I have a strong suspicion that his ex kept this quiet for as long as possible because she knew it was unreasonable.

Errors · 27/08/2024 18:20

Pettyhangingbaskets · 27/08/2024 01:54

The mum chose those schools so she can sort transport

I mean, this!
Three hour round trip is outrageous for a choice that neither you nor their dad made

OhcantthInkofaname · 28/08/2024 17:53

ImustLearn2Cook · 27/08/2024 03:05

Whether you are married or not you and your boyfriend are partners. Partners work together and help each other out which means your boyfriend should have consulted you first and involved you in the decision making process of what you are or are not prepared to do. And this would be the same if it was your own dc.

It’s not ok to simply expect you to do this. YANBU.

But boyfriend isn't expecting this. It's the children's mother and grandmother (that don't work) expecting her to do it. She has a job.

Mombie87 · 28/08/2024 18:08

And you work as well?!
No you're not BU. This is madness. Unless there was a conversation about it before hand then absolutely not. What if they forget something? Or take sick and need collected?! Is bio mum closer to the school?

Jumpers4goalposts · 28/08/2024 18:12

The easiest solution here would be that your OH increases child maintenance to cover the transport costs.

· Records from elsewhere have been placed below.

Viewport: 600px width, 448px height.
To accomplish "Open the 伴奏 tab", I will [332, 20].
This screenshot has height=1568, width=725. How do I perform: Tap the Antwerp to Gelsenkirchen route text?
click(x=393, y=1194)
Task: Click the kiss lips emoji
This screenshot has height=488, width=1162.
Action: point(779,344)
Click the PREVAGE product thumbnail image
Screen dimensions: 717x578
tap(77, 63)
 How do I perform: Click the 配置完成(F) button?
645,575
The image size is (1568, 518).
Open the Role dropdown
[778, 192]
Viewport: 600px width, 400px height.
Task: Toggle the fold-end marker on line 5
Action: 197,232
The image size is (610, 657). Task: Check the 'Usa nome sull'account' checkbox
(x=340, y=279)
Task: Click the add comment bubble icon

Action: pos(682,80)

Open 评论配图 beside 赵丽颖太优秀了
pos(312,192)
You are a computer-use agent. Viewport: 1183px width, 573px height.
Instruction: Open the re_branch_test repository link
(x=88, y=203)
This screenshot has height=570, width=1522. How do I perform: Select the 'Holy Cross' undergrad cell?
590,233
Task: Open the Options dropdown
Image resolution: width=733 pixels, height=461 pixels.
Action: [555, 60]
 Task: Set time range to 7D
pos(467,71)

Skibidy · 28/08/2024 18:28

3 hours of your time every morning? What about pick ups? Who does that? Mum and grandma dont work and could, in theory, take them if theyre that insistent on them attending those school! Nope stand your ground op, theyre taking the piss

pinkyredrose · 28/08/2024 18:34

Sweetteaplease · 27/08/2024 01:52

How would you feel if you both split up and it was your daughter in the situation? I'm assuming you will be sharing his new payrise and so will be benefiting for his new role so I would do it (but I also would only be with someone if I was willing to treat their kids as my own)

Wtf! Are you the ex? A 3 hour school run is ridiculous.

Lindjam · 28/08/2024 18:40

YANBU

However, if you have the DC 50/50, why did DP change his job to one that starts at 6am? Even if he didn’t know about the new school situation, did he just assume you would step up?

Either one of the DC parents has to be available every day, or they need to rethink the 50/50, or the schools.

Absolutely not your problem OP and I would refuse to get dragged into it.